No ha sido posible conversar con detenimiento; constantemente interrumpían, se brindaba y se discutía. No obstante, he preguntado a Sandino si hay mando único y a quién están subordinadas todas las fuerzas armadas. Me ha respondido que hay ya mando único, que en Cataluña todas las fuerzas armadas están subordinadas a él, Sandino, y que en lo tocante a las cuestiones generales él se pone de acuerdo con Madrid.

Estaba allí, también, Miguel Martínez, hombre de pequeña estatura, comunista mexicano, llegado ayer, como yo, a Barcelona. Nunca había vivido en España y ahora ha venido a ayudar y a ofrecer al Partido de aquí la experiencia que ha adquirido en la guerra civil mexicana.

He aquí como Miguel ha conseguido venir desde Francia.

No tenía los documentos en regla, debía esperar largo tiempo el visado y el avión de línea. Pidió ayuda a André, quien le recibió una tarde en su casa, cerca del boulevard Saint-Germain. El pequeño apartamento del escritor estaba lleno de gente. En las tres habitaciones había grupos esperando y hablando en voz baja. André le llevó a la cocina, allí aún quedaba sitio libre.

—¿Puede usted partir hacia X... dentro de una hora?

—Sí.

—Espere allí mañana a las once sentado a una mesa del café Mirabeau. Es un café grande, cualquiera le indicará dónde se encuentra. Allí le irán a ver.

Miguel partió. A la mañana siguiente, estaba en X... con una maletita de mano, se encaminó directamente de la estación al café.

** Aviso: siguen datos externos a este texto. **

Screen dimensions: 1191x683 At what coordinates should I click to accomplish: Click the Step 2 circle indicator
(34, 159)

Tuvo que esperar largo rato; empezaba a creer que había hecho el viaje en vano. De pronto, pasada la una, se presenta ante la mesita el propio André. André no se disculpó.

—¿Ha tenido buen viaje? Vamos a tomar un pernaud. Sobre la moral de los técnicos franceses de nuestro segundo cuarto de siglo habrá que escribir aparte. Al fin y al cabo, dos entre cinco son el cuarenta por ciento. Si un cuarenta por ciento de pilotos va a luchar contra el fascismo francés, también luchará el setenta por ciento. El problema está en si realmente este cuarenta por ciento es un cuarenta y no un veinte o un cero.

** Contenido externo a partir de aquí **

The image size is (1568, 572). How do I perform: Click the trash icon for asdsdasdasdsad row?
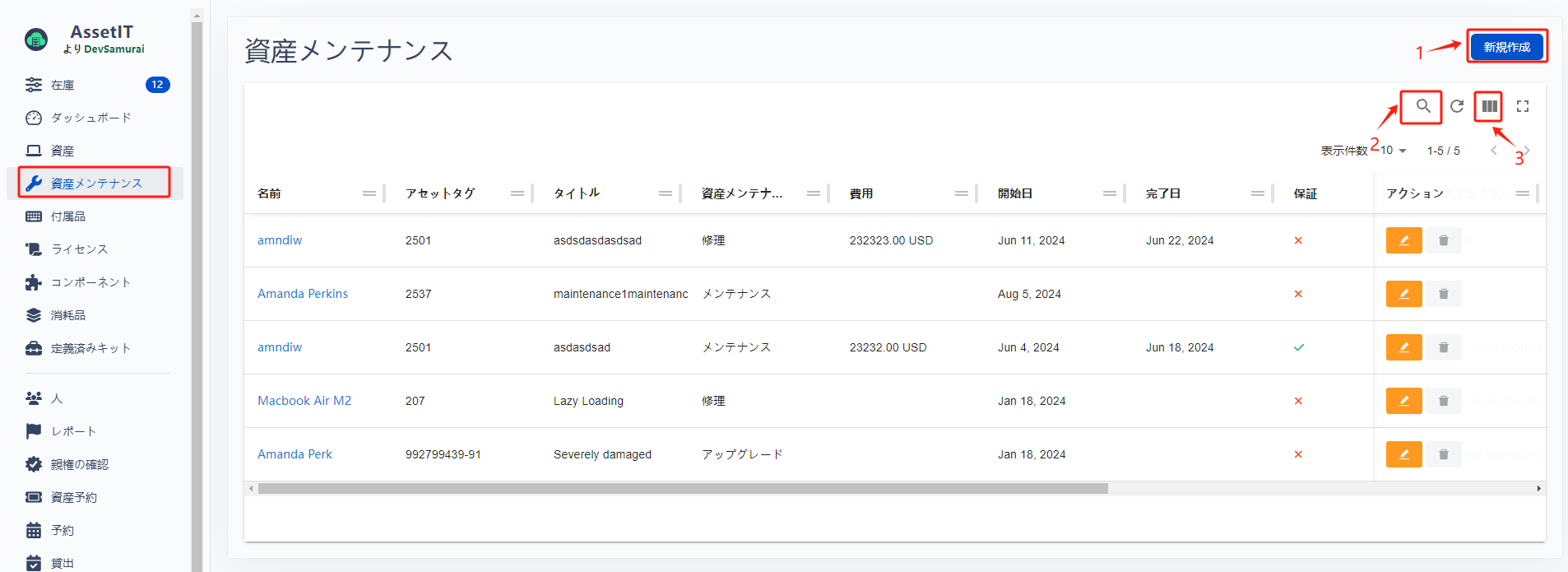1443,240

—El pernaud me da náuseas —dijo Miguel—, tomaré un vermut. ¿Qué ha ocurrido? ¿No vuelo?

—Hoy, cinco pilotos debían trasladar a Barcelona siete aparatos. Me los recomendaron y han recibido el dinero. Tres se me han presentado hace dos horas en el aeródromo y me han dicho que no conducirían los aparatos a Barcelona. Hasta se han hecho los ingeniosos: han dicho que el dinero recibido les había causado tanta sensación que no desean experimentar otras más fuertes. Los franceses, en estos casos, siempre son ingeniosos. Éstos lo son aún más porque sabían que no puedo denunciarlos a la policía. Hasta me han preguntado si no tenía la intención de denunciarlos. Esto ha sido lo menos gracioso, pero ellos no lo consideran así.

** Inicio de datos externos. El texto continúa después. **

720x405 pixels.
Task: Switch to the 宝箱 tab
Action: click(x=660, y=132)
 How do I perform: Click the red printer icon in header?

—Podía haber sido peor —dijo Miguel—. Como canallas, aún resultan personas bastante decentes. Después de haber cobrado el dinero, podían haber conducido los aviones a donde Franco, en vez de llevarlos a Barcelona, y recibir allí dinero por segunda vez.

—Usted es un filósofo. Pero esta perspectiva aún no está excluida. Quedan dos pilotos. Se comprometen a conducir hoy, antes de la noche, tres aparatos. Pueden hacer con ellos lo que les venga en gana. De todos modos, parece que estos dos son personas decentes. Uno ni siquiera ha tomado el dinero. Ni ha hablado de cobrar. En todo caso, ésta no es una combinación para usted, Miguel. Vale más que espere usted una semana a que tenga que abrazar a Franco en vez de abrazar a José Díaz. Es más, allí pueden fusilarle sin darle ocasión siquiera de abrazar a Franco.